EUDA: An Efficient Unsupervised Domain Adaptation via Self-Supervised Vision Transformer
Ali Abedi, Q. M. Jonathan Wu, Ning Zhang, Farhad Pourpanah
TL;DR
This paper tackles the inefficiency of state-of-the-art unsupervised domain adaptation methods by proposing EUDA, which employs a frozen DINOv2 self-supervised vision transformer as a feature extractor and a compact fully connected bottleneck. It introduces the Synergistic Domain Alignment Loss (SDAL), a weighted combination of cross-entropy and maximum mean discrepancy losses, to jointly minimize source classification errors and align source-target feature distributions. Empirical results across Office-31, Office-Home, VisDA-2017, and DomainNet show that EUDA achieves competitive or superior accuracy while dramatically reducing trainable parameters (up to 99.7% fewer in DomainNet), highlighting strong potential for resource-constrained settings. The work demonstrates the practicality of using self-supervised ViT backbones for efficient domain adaptation and suggests broader applications in on-edge environments and safety-critical domains.
Abstract
Unsupervised domain adaptation (UDA) aims to mitigate the domain shift issue, where the distribution of training (source) data differs from that of testing (target) data. Many models have been developed to tackle this problem, and recently vision transformers (ViTs) have shown promising results. However, the complexity and large number of trainable parameters of ViTs restrict their deployment in practical applications. This underscores the need for an efficient model that not only reduces trainable parameters but also allows for adjustable complexity based on specific needs while delivering comparable performance. To achieve this, in this paper we introduce an Efficient Unsupervised Domain Adaptation (EUDA) framework. EUDA employs the DINOv2, which is a self-supervised ViT, as a feature extractor followed by a simplified bottleneck of fully connected layers to refine features for enhanced domain adaptation. Additionally, EUDA employs the synergistic domain alignment loss (SDAL), which integrates cross-entropy (CE) and maximum mean discrepancy (MMD) losses, to balance adaptation by minimizing classification errors in the source domain while aligning the source and target domain distributions. The experimental results indicate the effectiveness of EUDA in producing comparable results as compared with other state-of-the-art methods in domain adaptation with significantly fewer trainable parameters, between 42% to 99.7% fewer. This showcases the ability to train the model in a resource-limited environment. The code of the model is available at: https://github.com/A-Abedi/EUDA.

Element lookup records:
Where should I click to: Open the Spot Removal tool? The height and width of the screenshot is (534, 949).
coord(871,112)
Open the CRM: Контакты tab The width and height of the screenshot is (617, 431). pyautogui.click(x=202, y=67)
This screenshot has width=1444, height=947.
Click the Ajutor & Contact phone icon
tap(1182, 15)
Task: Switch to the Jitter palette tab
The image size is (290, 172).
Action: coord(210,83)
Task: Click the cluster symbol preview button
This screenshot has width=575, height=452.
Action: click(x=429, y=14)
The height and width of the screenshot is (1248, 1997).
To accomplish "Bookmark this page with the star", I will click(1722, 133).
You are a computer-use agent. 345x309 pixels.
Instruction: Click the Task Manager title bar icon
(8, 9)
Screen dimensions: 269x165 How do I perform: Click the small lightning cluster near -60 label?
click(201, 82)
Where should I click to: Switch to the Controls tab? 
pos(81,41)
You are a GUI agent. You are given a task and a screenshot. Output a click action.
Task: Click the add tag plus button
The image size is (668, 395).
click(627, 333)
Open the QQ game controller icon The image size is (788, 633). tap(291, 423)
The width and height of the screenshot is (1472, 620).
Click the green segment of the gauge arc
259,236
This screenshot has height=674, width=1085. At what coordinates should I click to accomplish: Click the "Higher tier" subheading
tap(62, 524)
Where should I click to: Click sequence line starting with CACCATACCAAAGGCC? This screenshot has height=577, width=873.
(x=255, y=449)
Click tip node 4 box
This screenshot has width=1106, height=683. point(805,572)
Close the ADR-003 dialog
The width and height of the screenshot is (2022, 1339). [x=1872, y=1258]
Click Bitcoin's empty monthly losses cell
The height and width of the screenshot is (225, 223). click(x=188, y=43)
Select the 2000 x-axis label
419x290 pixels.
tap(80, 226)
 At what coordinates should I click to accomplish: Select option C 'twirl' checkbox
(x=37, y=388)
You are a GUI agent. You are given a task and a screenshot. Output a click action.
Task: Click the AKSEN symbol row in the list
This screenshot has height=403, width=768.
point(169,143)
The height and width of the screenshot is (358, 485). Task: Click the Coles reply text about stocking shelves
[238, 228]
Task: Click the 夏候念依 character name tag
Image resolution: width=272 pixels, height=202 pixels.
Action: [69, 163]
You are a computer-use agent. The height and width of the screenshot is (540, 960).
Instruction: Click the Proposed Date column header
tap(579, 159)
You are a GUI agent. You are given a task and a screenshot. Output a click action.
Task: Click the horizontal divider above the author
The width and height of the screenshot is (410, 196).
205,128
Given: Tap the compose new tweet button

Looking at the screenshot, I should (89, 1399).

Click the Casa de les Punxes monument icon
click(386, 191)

**Task requirements**
- A) Reproduce the text on efficient unsupervised domain adaptation in full, word for word.
- B) Write out the records exactly, beginning at their first line and stopping after the line that contains "click(627, 333)".
The text and the records have no connection to each other.

**Answer set**
- A)
EUDA: An Efficient Unsupervised Domain Adaptation via Self-Supervised Vision Transformer
Ali Abedi, Q. M. Jonathan Wu, Ning Zhang, Farhad Pourpanah
TL;DR
This paper tackles the inefficiency of state-of-the-art unsupervised domain adaptation methods by proposing EUDA, which employs a frozen DINOv2 self-supervised vision transformer as a feature extractor and a compact fully connected bottleneck. It introduces the Synergistic Domain Alignment Loss (SDAL), a weighted combination of cross-entropy and maximum mean discrepancy losses, to jointly minimize source classification errors and align source-target feature distributions. Empirical results across Office-31, Office-Home, VisDA-2017, and DomainNet show that EUDA achieves competitive or superior accuracy while dramatically reducing trainable parameters (up to 99.7% fewer in DomainNet), highlighting strong potential for resource-constrained settings. The work demonstrates the practicality of using self-supervised ViT backbones for efficient domain adaptation and suggests broader applications in on-edge environments and safety-critical domains.
Abstract
Unsupervised domain adaptation (UDA) aims to mitigate the domain shift issue, where the distribution of training (source) data differs from that of testing (target) data. Many models have been developed to tackle this problem, and recently vision transformers (ViTs) have shown promising results. However, the complexity and large number of trainable parameters of ViTs restrict their deployment in practical applications. This underscores the need for an efficient model that not only reduces trainable parameters but also allows for adjustable complexity based on specific needs while delivering comparable performance. To achieve this, in this paper we introduce an Efficient Unsupervised Domain Adaptation (EUDA) framework. EUDA employs the DINOv2, which is a self-supervised ViT, as a feature extractor followed by a simplified bottleneck of fully connected layers to refine features for enhanced domain adaptation. Additionally, EUDA employs the synergistic domain alignment loss (SDAL), which integrates cross-entropy (CE) and maximum mean discrepancy (MMD) losses, to balance adaptation by minimizing classification errors in the source domain while aligning the source and target domain distributions. The experimental results indicate the effectiveness of EUDA in producing comparable results as compared with other state-of-the-art methods in domain adaptation with significantly fewer trainable parameters, between 42% to 99.7% fewer. This showcases the ability to train the model in a resource-limited environment. The code of the model is available at: https://github.com/A-Abedi/EUDA.

- B)
Where should I click to: Open the Spot Removal tool? The height and width of the screenshot is (534, 949).
coord(871,112)
Open the CRM: Контакты tab The width and height of the screenshot is (617, 431). pyautogui.click(x=202, y=67)
This screenshot has width=1444, height=947.
Click the Ajutor & Contact phone icon
tap(1182, 15)
Task: Switch to the Jitter palette tab
The image size is (290, 172).
Action: coord(210,83)
Task: Click the cluster symbol preview button
This screenshot has width=575, height=452.
Action: click(x=429, y=14)
The height and width of the screenshot is (1248, 1997).
To accomplish "Bookmark this page with the star", I will click(1722, 133).
You are a computer-use agent. 345x309 pixels.
Instruction: Click the Task Manager title bar icon
(8, 9)
Screen dimensions: 269x165 How do I perform: Click the small lightning cluster near -60 label?
click(201, 82)
Where should I click to: Switch to the Controls tab? 
pos(81,41)
You are a GUI agent. You are given a task and a screenshot. Output a click action.
Task: Click the add tag plus button
The image size is (668, 395).
click(627, 333)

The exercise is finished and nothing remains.